* _Text segment_:
------------------------------------------------

# Passenger Stole my Wallet



## Bunniemotz916 (Dec 27, 2016)

Hi everyone
Just wanted to give a heads up to any rideshare drivers driving out in Stockton CA near Benjamin Holt Drive to be aware of your surroundings... I had an African American lady late 30's in my car who stole my wallet.
Unfortunately there's no way to her Lyft account for which she was with the account holder and he had just met her.
Completely amazed how sneaky she was...


----------



## Dontmakemepullauonyou (Oct 13, 2015)

Bunniemotz916 said:


> Hi everyone
> Just wanted to give a heads up to any rideshare drivers driving out in Stockton CA near Benjamin Holt Drive to be aware of your surroundings... I had an African American lady late 30's in my car who stole my wallet.
> Unfortunately there's no way to her Lyft account for which she was with the account holder and he had just met her.
> Completely amazed how sneaky she was...


It's Stockton should've known better.


----------



## Jimmy Bernat (Apr 12, 2016)

Where was your wallet ?


----------



## Another Uber Driver (May 27, 2015)

Keep your wallet in your front pocket. If female, either do not carry a purse, or, if carry one you must, put it into the trunk, underneath the spare tyre.


----------



## sfodriver (Nov 19, 2016)

You should always carry the bare minimum with you as a rideshare driver and then keep your possessions on your side of the car and to your left (as in, in the door pockets). Best place is always in your own pockets so if you leave the vehicle (e.g. to help with bags) you are not leaving your stuff in the car. Also, if you have to leave the vehicle you should almost always turn the ignition off and remove the key. Riders are not your friends.


----------



## LowRiderHyundai5000 (Jun 23, 2016)

Bunniemotz916 said:


> Hi everyone
> Just wanted to give a heads up to any rideshare drivers driving out in Stockton CA near Benjamin Holt Drive to be aware of your surroundings... I had an African American lady late 30's in my car who stole my wallet.
> Unfortunately there's no way to her Lyft account for which she was with the account holder and he had just met her.
> Completely amazed how sneaky she was...


How did it happen?


----------



## Uncle-not-Ant (Oct 14, 2016)

I had a late-teens girl who jumped in front seat riding with her mom and little brother in back. Negotiating an intersection turn onto the freeway, both hands on the wheel, I saw movement from my perifrial vision at my center armrest. Glanced down and the teenager had quietly opened the armrest and had her hand on my wallet. I told her drop it, and slammed the armrest closed, and kept my elbow on it for the rest of the ride. I told her mom they were lucky there wasn't a snake in the center council, and that she better advise her daughter to keep her hands off other peoples property. Suddenly the mother who initally spoke English now only spoke Arabic and couldn't understand me. 1* and reported them. Watch out for grifters in your car, especially in the front seat.


----------



## Andre Benjamin 6000 (Nov 11, 2016)

------------------------------------------------

* _Dataset content_:
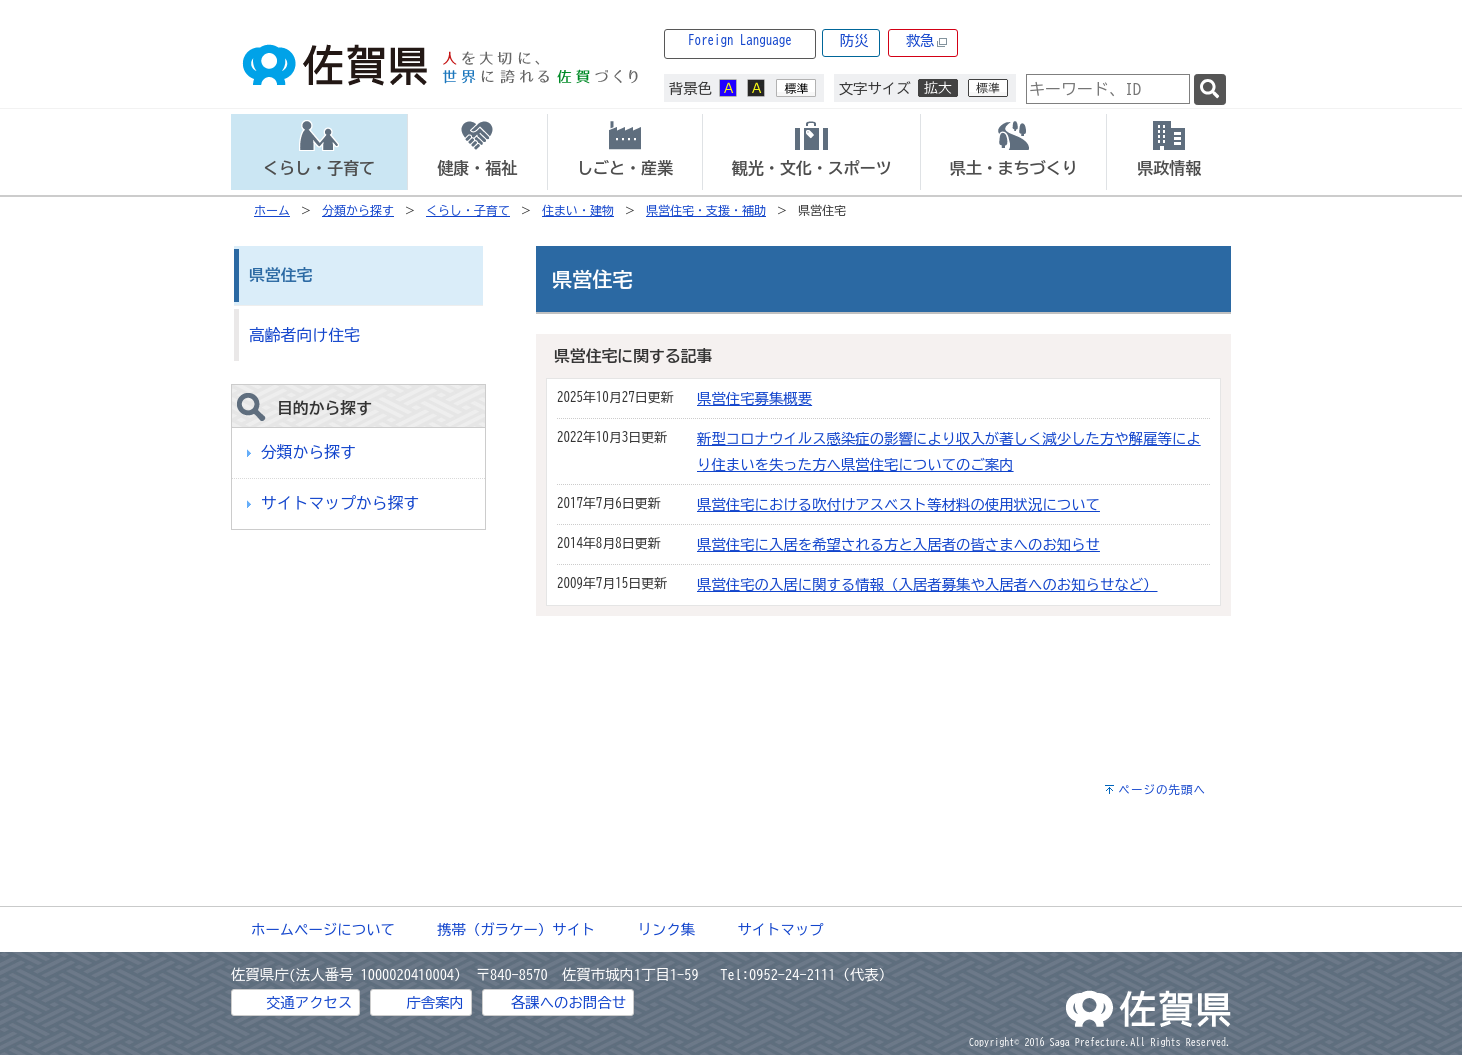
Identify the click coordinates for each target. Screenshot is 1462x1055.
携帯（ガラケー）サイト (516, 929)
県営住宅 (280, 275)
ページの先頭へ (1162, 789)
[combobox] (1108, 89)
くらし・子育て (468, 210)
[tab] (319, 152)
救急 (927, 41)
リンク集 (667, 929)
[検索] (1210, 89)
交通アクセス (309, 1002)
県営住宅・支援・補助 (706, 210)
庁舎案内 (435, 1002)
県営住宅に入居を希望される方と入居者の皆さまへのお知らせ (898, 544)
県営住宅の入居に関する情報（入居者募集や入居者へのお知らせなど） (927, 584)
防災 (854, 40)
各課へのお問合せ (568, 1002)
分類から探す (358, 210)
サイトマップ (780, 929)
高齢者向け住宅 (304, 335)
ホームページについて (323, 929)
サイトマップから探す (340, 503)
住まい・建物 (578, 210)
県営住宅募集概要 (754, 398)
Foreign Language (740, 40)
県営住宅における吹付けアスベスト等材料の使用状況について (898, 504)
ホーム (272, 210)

------------------------------------------------

* _To-do list_:
• 1. Reproduce the stolen-wallet thread from "## Uncle-not-Ant (Oct" up to and including "the front seat.".
• 2. In the stolen-wallet thread, what does sfodriver say a driver should almost always do on leaving the vehicle?

* _Written responses_:
• 1.
## Uncle-not-Ant (Oct 14, 2016)

I had a late-teens girl who jumped in front seat riding with her mom and little brother in back. Negotiating an intersection turn onto the freeway, both hands on the wheel, I saw movement from my perifrial vision at my center armrest. Glanced down and the teenager had quietly opened the armrest and had her hand on my wallet. I told her drop it, and slammed the armrest closed, and kept my elbow on it for the rest of the ride. I told her mom they were lucky there wasn't a snake in the center council, and that she better advise her daughter to keep her hands off other peoples property. Suddenly the mother who initally spoke English now only spoke Arabic and couldn't understand me. 1* and reported them. Watch out for grifters in your car, especially in the front seat.

• 2. Turn the ignition off and remove the key.